Même s’il fait meilleur, la moto en jupe… je me les caille, puis heureusement que mon haut est en une matière plutôt douce parce qu’avec ce nouveau piercing, ça chatouille du côté droit, encore des soins, pfffff. Heureusement que la route n’est pas trop longue, ça m’évite de me perdre en mille et une conjectures sur ce qui va m’être demandé.

Le trajet est le même que la fois précédente avant de me retrouver dans le bureau du président. Cette fois, il est seul. Contrariée par cette soirée, je suis bien moins intimidée lorsqu’il me demande comment il doit me nommer, Floriane ou Eiffel ? Je lui réponds « plutôt Valériane » du tac au tac, ce qui lui a fait lever un œil interrogateur.

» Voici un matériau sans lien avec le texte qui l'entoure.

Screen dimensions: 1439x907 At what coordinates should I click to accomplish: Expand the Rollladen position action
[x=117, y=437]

Aussi, pour répondre à sa question muette : « un client m’a affublé de ce prénom, il m’a plu, je l’ai gardé ! »

Comme la fois précédente l’échange est des plus court :

« Tu accompagneras Dany en Belgique, on doit un service à une connaissance, c’est toi qui payeras pour nous avec ton cul, un service en vaut un autre, non ? »

« Et ça consistera en quoi exactement, » il faut que je demande car je sens le traquenard à plein nez.

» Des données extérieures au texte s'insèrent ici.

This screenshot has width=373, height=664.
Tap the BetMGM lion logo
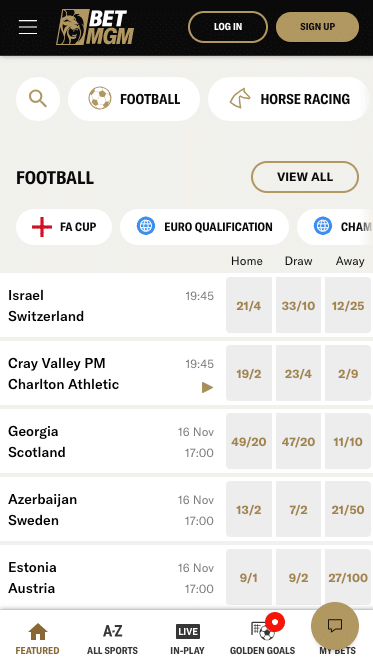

« Ça tu verras, tu feras ce qu’on te demande c’est tout, et gare à toi car c’est notre réputation qui est en jeu, on a promis une fille obéissante, aussi tu as intérêt à l’être si tu veux continuer à bosser ici ! »

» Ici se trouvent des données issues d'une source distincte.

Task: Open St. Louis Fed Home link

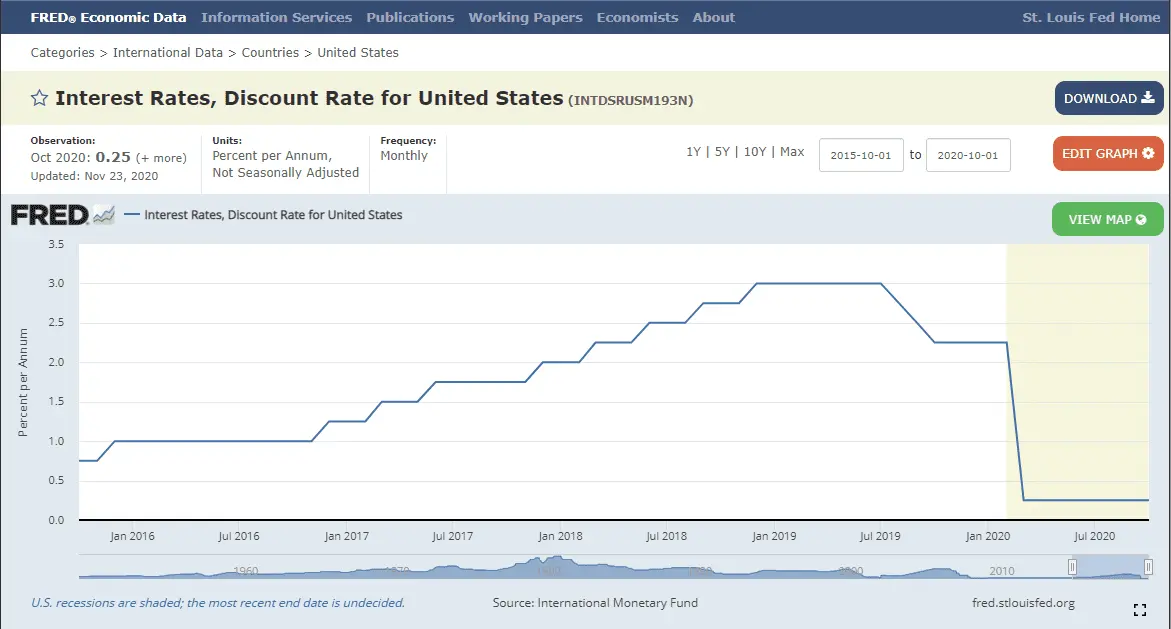Action: coord(1091,17)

Ce qu’il a ajouté ensuite m’a autant désarçonné que prise de court :

« Et puis pour ce que j’en sais on peut te faire à peu près n’importe quoi, sauf t’attacher et de bander les yeux, et tu y prends du plaisir en plus, donc dis-toi que ce sera de nouvelles expériences dans ta vie de pute ! » et il s’est mis à rire…

Comme il semble savoir à quelle sauce je vais être mangée, alors je demande, et pour toute réponse :

« C’est Tonton Alphonse qui te chaperonnera, c’est tout ce que tu as à savoir, départ le 25 juin et retour le 27 août au plus tard, ou avant si tu travailles bien ! » et il me congédie d’un revers de main.

J’ai le sentiment qu’on n’envoie au casse-pipe. Est-ce pour cela que Pim’s, ce soir-là, m’emmène chez lui pour la première foi ? J’ai le sentiment de lire de la pitié dans son regard, ce qui est pour le moins inhabituel, et renforce d’autant mon inquiétude.